[Pointing records for text and elements]
··········
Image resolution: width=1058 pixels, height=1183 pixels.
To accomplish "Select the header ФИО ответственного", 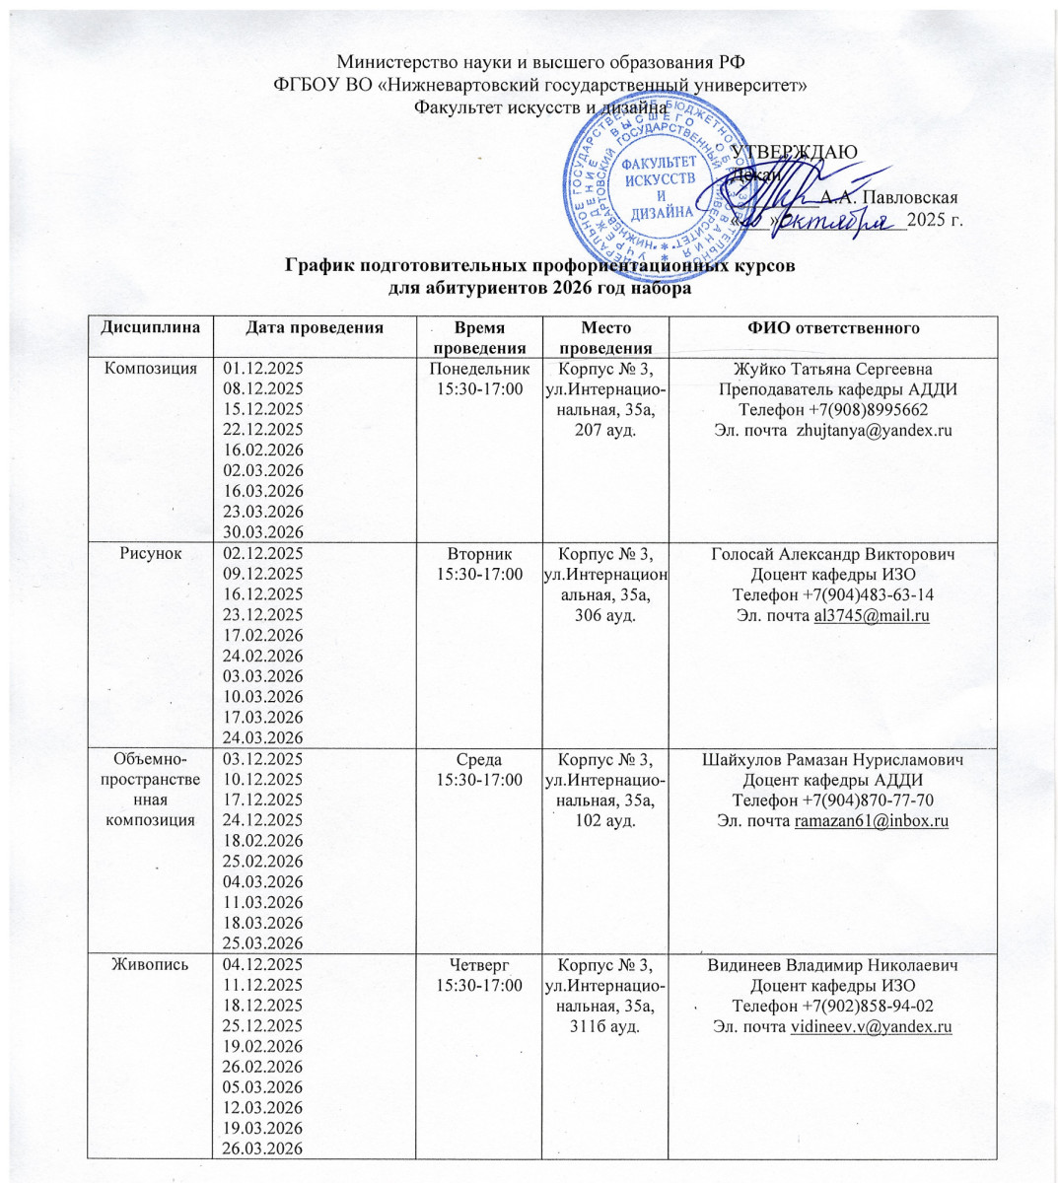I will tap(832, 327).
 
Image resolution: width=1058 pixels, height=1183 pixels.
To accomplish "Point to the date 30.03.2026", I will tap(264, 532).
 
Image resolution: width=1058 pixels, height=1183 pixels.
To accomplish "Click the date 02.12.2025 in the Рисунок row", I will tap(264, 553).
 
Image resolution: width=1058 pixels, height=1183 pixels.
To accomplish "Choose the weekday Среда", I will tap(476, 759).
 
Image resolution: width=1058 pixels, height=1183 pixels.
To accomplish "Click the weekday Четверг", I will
··········
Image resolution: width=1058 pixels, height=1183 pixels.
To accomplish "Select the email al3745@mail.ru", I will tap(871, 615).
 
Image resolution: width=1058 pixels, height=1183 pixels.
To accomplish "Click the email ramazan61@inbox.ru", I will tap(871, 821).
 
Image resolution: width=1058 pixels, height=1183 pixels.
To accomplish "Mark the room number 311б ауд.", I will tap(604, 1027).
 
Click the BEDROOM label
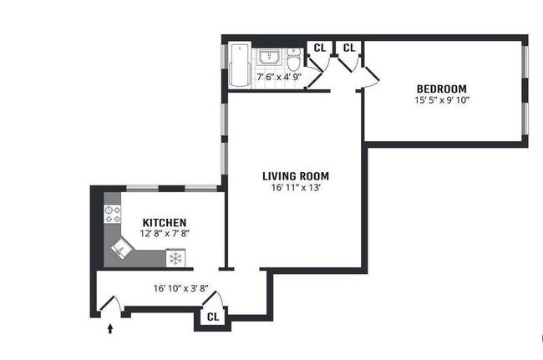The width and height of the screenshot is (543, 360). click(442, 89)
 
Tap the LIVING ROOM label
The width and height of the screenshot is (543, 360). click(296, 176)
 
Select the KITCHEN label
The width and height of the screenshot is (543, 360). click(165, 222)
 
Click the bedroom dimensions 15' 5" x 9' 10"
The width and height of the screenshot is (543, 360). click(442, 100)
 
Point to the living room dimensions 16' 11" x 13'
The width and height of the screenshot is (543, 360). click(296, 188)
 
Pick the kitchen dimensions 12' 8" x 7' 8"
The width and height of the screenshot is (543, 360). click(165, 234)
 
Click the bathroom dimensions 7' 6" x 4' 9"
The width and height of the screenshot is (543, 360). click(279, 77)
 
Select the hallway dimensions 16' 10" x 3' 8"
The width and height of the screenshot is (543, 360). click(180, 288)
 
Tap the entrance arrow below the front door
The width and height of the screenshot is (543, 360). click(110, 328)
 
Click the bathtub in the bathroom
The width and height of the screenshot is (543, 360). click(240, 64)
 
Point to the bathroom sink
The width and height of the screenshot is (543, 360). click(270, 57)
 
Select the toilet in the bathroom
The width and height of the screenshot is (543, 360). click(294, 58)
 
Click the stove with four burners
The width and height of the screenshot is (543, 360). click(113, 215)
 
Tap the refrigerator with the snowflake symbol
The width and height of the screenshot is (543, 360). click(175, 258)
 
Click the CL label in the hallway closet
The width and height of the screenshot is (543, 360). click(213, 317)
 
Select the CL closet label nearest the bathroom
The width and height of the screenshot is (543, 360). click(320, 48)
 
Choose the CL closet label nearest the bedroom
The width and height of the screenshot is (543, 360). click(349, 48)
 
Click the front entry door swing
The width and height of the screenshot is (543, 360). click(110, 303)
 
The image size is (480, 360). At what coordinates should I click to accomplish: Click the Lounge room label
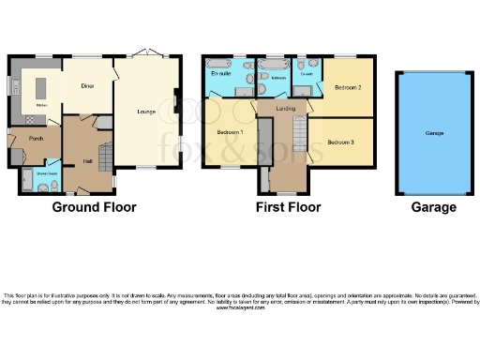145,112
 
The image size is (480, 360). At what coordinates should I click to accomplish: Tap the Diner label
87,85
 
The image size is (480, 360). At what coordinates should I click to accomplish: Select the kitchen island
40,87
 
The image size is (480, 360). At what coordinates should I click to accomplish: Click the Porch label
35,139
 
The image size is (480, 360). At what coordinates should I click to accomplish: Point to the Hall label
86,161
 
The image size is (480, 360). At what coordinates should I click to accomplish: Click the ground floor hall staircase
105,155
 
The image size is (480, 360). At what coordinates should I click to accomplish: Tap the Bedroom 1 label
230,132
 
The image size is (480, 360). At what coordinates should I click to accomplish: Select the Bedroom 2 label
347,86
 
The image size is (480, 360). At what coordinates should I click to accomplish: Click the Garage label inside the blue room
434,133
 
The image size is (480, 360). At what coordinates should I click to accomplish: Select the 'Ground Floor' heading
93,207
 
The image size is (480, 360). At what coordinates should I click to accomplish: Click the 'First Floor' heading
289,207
··········
Set problem: Copy out verbatim the span of the entries above that begins with the line containing "Select the KITCHEN label" and ends with the line containing "360). click(165, 234)", including both of those lines.

Written response:
Select the KITCHEN label
The width and height of the screenshot is (543, 360). click(165, 222)
 
Click the bedroom dimensions 15' 5" x 9' 10"
The width and height of the screenshot is (543, 360). click(442, 100)
 
Point to the living room dimensions 16' 11" x 13'
The width and height of the screenshot is (543, 360). click(296, 188)
 
Pick the kitchen dimensions 12' 8" x 7' 8"
The width and height of the screenshot is (543, 360). click(165, 234)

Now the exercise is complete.